Tuesday 6 September 2011

And then?

I've reached the point where the function of Art changed, and it changed because of two technologies: photography and printing.  A photographer, even in the mid-19th Century, could record an accurate image in a fracton of the time it would take an artist to do the job less accurately.  Using the new print technologies the image - or any image - could be reproduced as amny times as required, and very cheaply.  Of course these are both monochromatic technologies at this point, but the writing's on the wall for painting.  Just as Art came to terms with how things really look, just as the skills of the painter reached a zenith of maturalism, so those skills - as far as strict reportage is concerned - were becoming redundant.

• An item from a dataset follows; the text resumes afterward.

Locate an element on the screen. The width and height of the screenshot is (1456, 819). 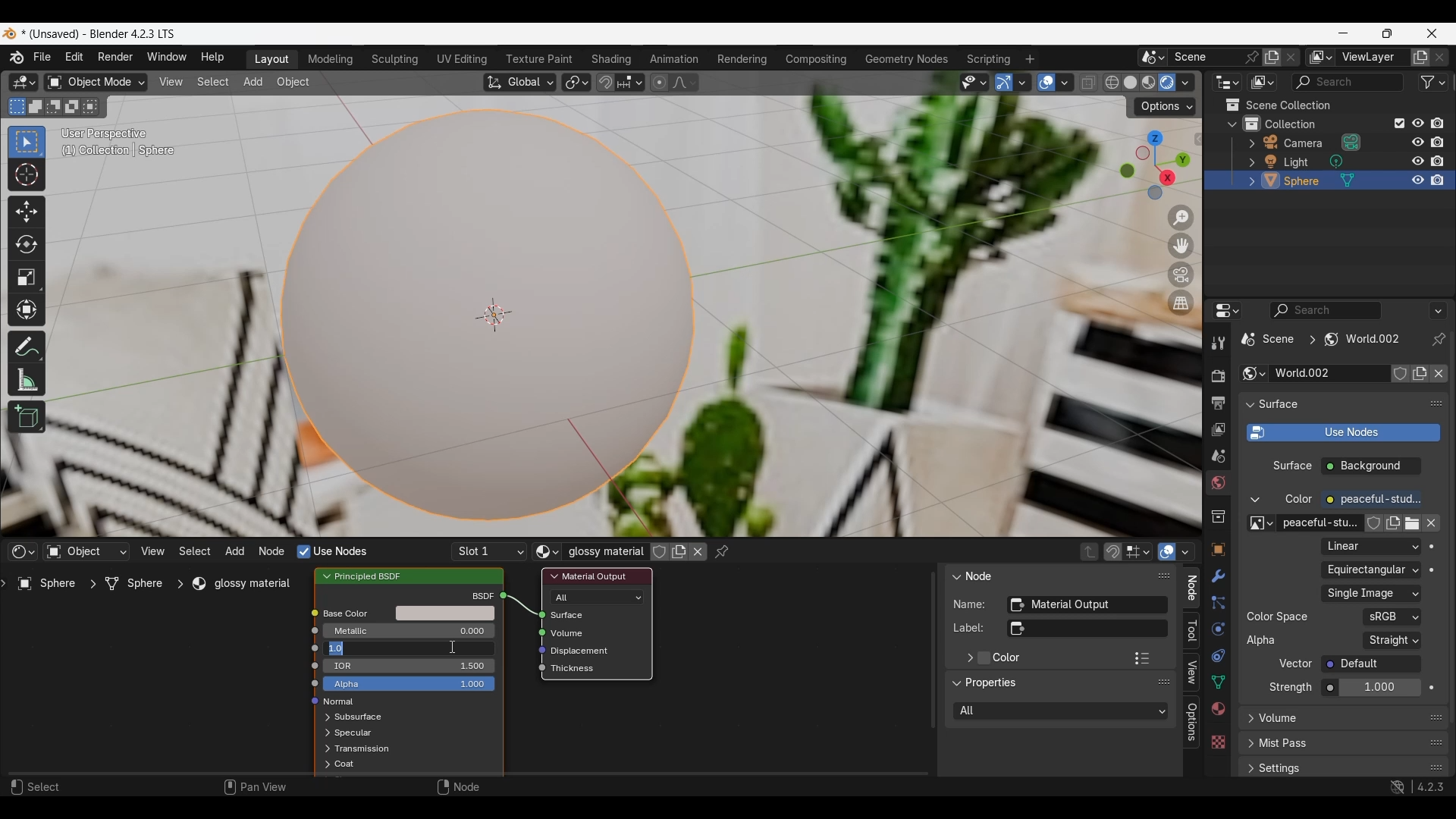
Spectacular options is located at coordinates (353, 733).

What I'd like to carry forward is the idea that a painting has different meanings to different people right from the beginning, even before it is completed in some respects.  The Artist will have a view: s/he may be obsessed with the conception and execution of the artwork as a pure work of art; s/he may have a mercenary attitude, concerned to please the commissoning patron; whatever, s/he will be concerned about achieving the desired outcome, either in artistic terms, or in terms of fulfilling the commission, or (most likely) both.  The patron will have a view.  How prescriptive was the commission?  How well is the artist fulfilling the brief?  Is it value for money?  Will it enhance the patron's prestige?  The casual viewer - perhaps in a saleroom or a gallery, will have a view too.  What is it?  Do I like it?  Is it well executed?  Is it any good?  Does it move me?

All this is not unimportant.  Consensus is harder to reach with so many different viewpoints.  To take a simple example, here are some of the comments I've heard about J M W Turner's work:

* he couldn't paint people at all accurately

* he is the forerunner of the Impressionists

* he is better than the Impressionists

* his eyesight was wonky

* he is the greatest British artist of all time

* he was a hack, only in it for the money

And so on.  Obviously these views are not all mutually exclusive; some people like one part of Turner's opus, some another.  But there is no complete consensus, despite the historical perspective we have.  Generally, what there is is a canon of work regarded as being worth looking at.  And that applies to all Art up to, say, the 1900s.  And then, and then . . . 


 Snow Storm - Steam-Boat off a Harbour's Mouth - J M W Turner . . . painted in 1842, remember!